Asteroid ‘Apophis’ predicted to skim dangerously close to Earth in 2029

Earlier, NASA said that Apophis – the poster child for “hazardous asteroids” – was no longer deemed a threat for Earth based on a refined estimate of its orbit around the Sun.

Asteroid 99942 Apophis, estimated to measure 340 metres (1,100 ft) across and identified by the National Aeronautics and Space Administration (NASA) as one of the most hazardous asteroids that could impact Earth, will close in on our planet in the spring of 2029.

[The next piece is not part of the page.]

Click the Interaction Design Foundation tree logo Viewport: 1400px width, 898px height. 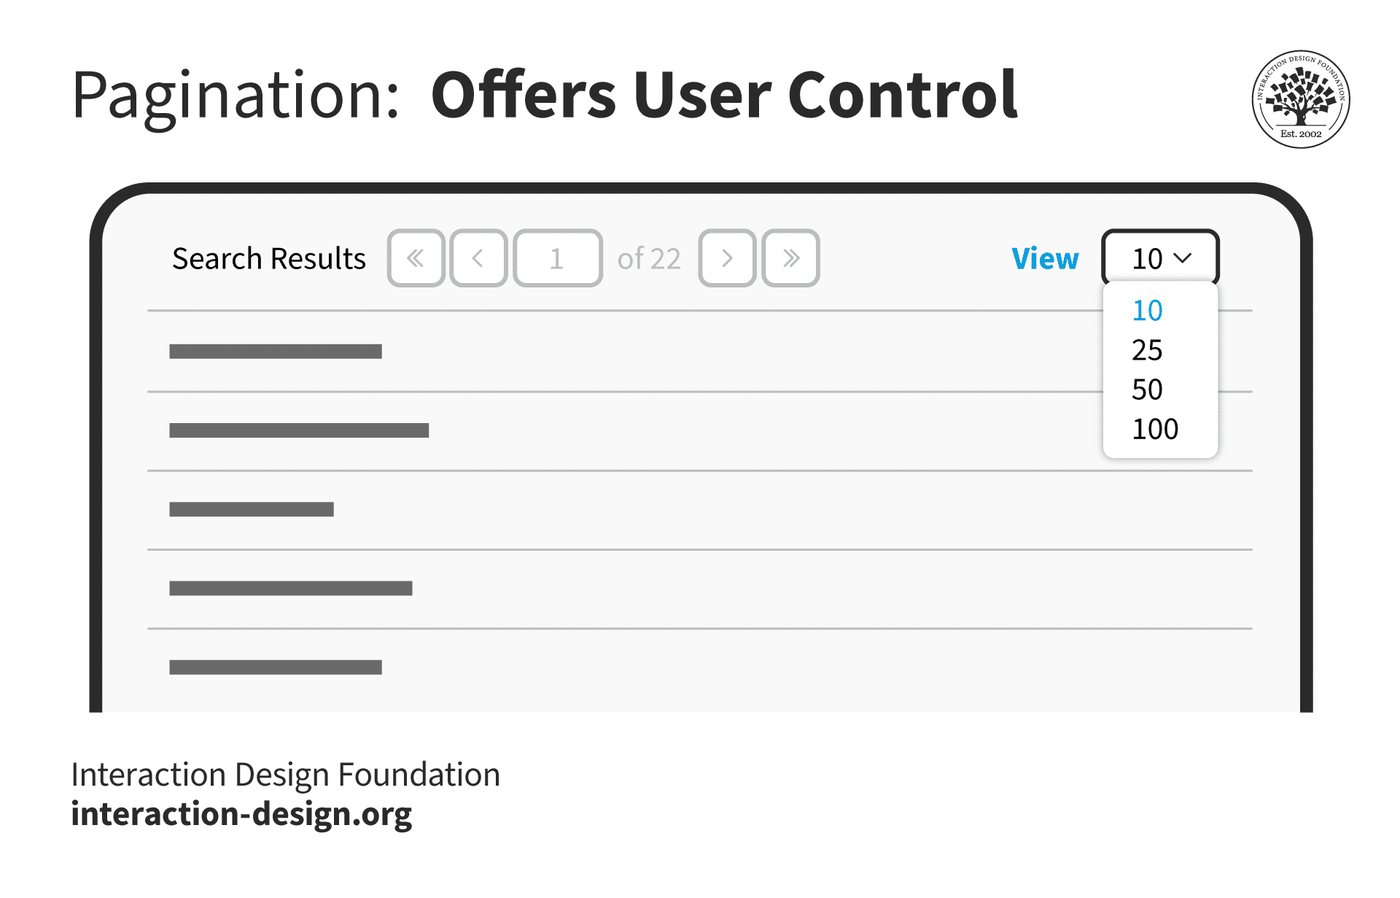pos(1301,99)
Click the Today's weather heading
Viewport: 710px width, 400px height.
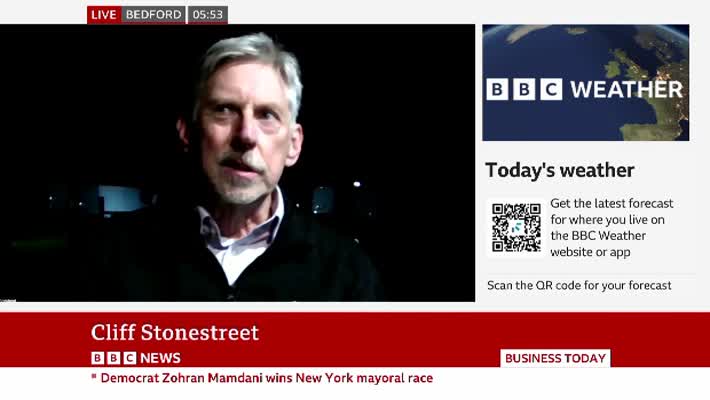(560, 170)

The forecast, issued by the All-Russian Institute for Research of Civil Defence of the Emergencies Ministry of Russia, says that the asteroid will skim past Earth at a distance at which geostationary satellites are placed in orbit (approximately 35,700 km).

The event is predicted to take place shortly after Cosmonautics Day – 13 April 2029. With a diameter of around 400 meters, the space rock will be hurtling past with an estimated velocity of 7.42 kilometres per second.

According to experts’ calculations, if the asteroid were to directly impact Earth, the released energy would amount to 1,717 megatons – 30 times that of the Soviet thermonuclear bomb, tested in 1961.

“The earthquake within a radius of ten kilometres from the site of impact may reach 6.5 points on the Richter scale, with wind speed of at least 790 meters per second,” says the forecast.

After its discovery in 2004, asteroid 99942 Apophis had been identified as one of the most hazardous asteroids that could potentially hit Earth.

However, the impact assessment changed as astronomers tracked Apophis using the 70-metre (230-foot) radio antenna at the Deep Space Network’s Goldstone Deep Space Communications Complex near Barstow, California.

The US space agency NASA confirmed in 2021 that Earth was deemed “safe” from the space traveller for the next 100 years at least.

“A 2068 impact is not in the realm of possibility any more, and our calculations don’t show any impact risk for at least the next 100 years,” Davide Farnocchia of NASA’s Center for Near-Earth Object Studies said in a statement last year.

NASA confirmed that on 13 April 2029, the asteroid Apophis will pass less than 20,000 miles (32,000 kilometres) from Earth’s surface, which is closer than the distance of geosynchronous satellites.

NASA added that Apophis, named after the ancient Egyptian god of darkness, chaos and destruction will be visible to observers on the ground in the Eastern Hemisphere without the aid of a telescope or binoculars.